By now you must be in grade five. How do you like it so far? Maybe you could send us a letter once in a while to let us know how you are doing. It would be nice if you could come to visit maybe for March Break or for some time next summer. We’ll have to make some plans with your mom.
I’m sorry for missing your birthday & etc. I’m very forgetful to say the least at times & [name omitted] keeps a list of dates for me to remember but she didn’t have your date. I think it might be Aug. 15? If so sorry again my fault. Let me know & I’ll make sure not to forget next year.
I’m trying to keep myself busy building bikes so I do spend a lot of time in my workshop. I also spend a lot of time riding my Harley & going to Club functions & etc so I do keep busy.

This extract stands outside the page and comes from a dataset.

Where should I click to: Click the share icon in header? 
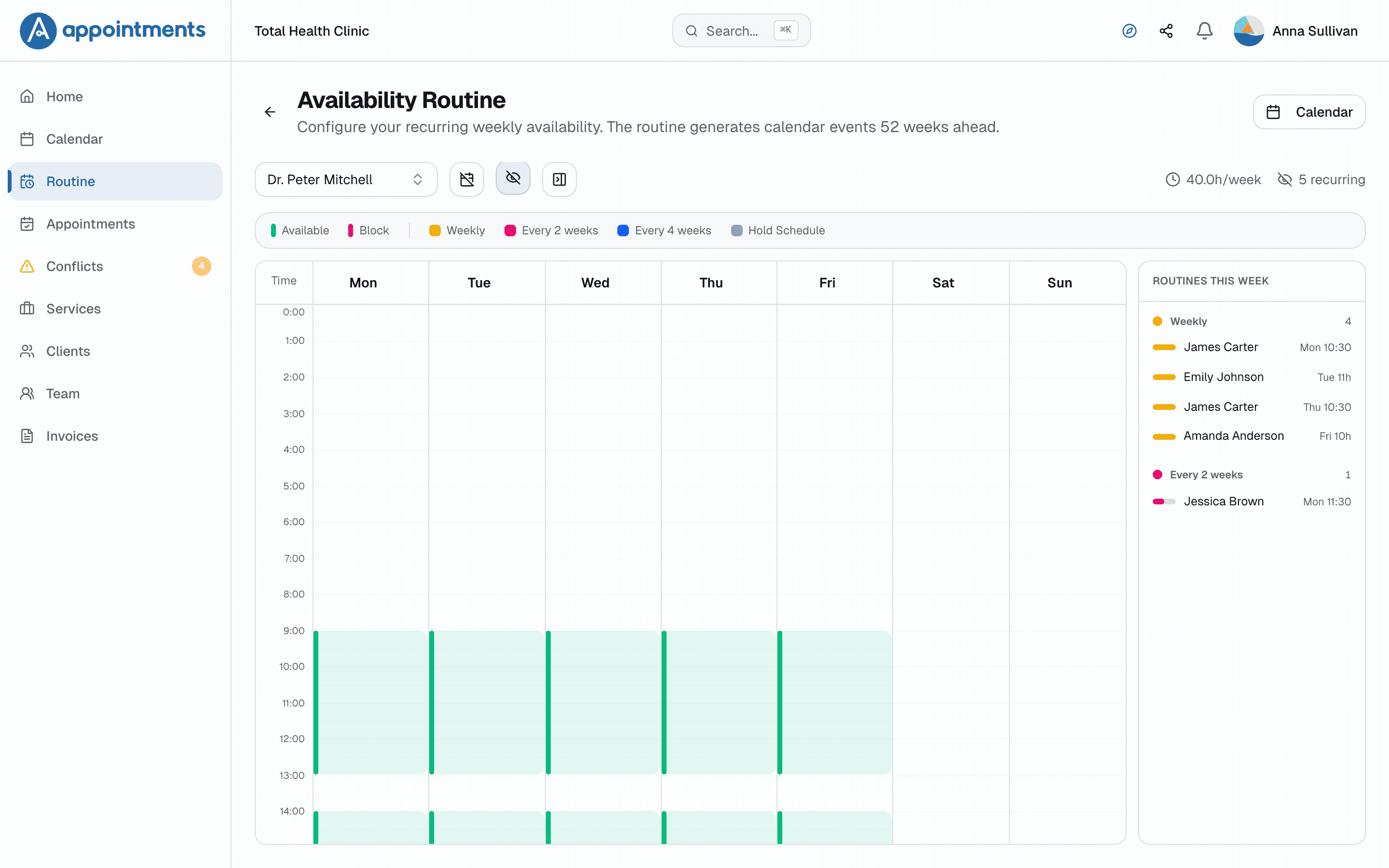pos(1166,31)
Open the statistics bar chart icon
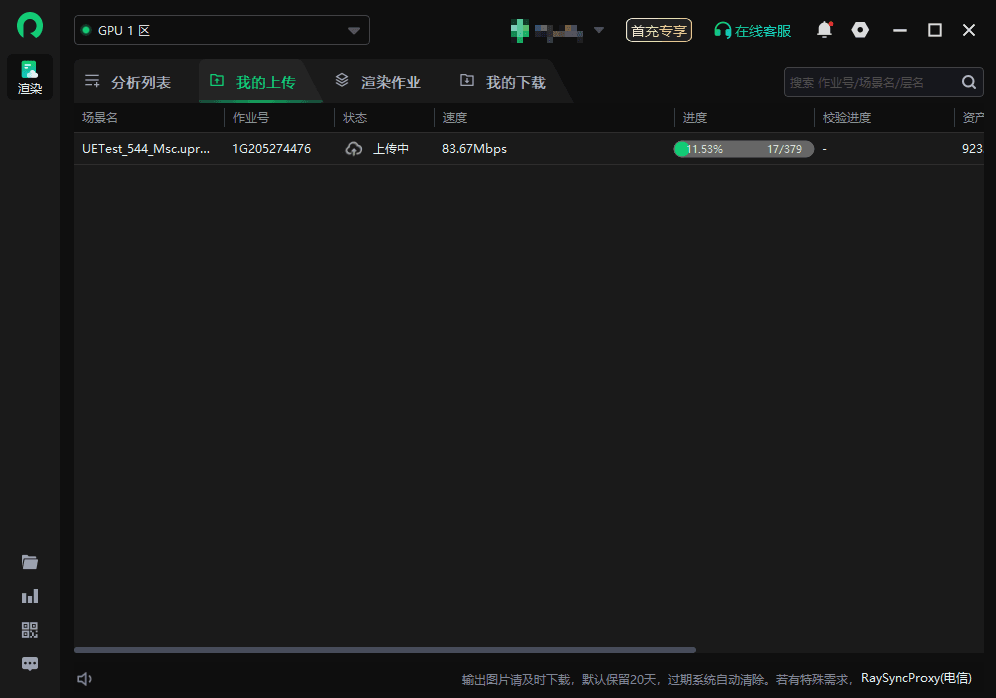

[Name omitted] goes out to work & I stay with my son Harley. He is in grade 4 & he can be quite a handful. I hope you get along well with your mom & help her out around the house. You are very lucky to have a mother that loves you so much & takes such good care of you. Harley & some of your step sisters are not that lucky & I help those children out a little more because without me, they would not have the guidance that only a parent can give. This doesn’t mean that I love some more than others, it only means that I must try to spend more time with them when they need it.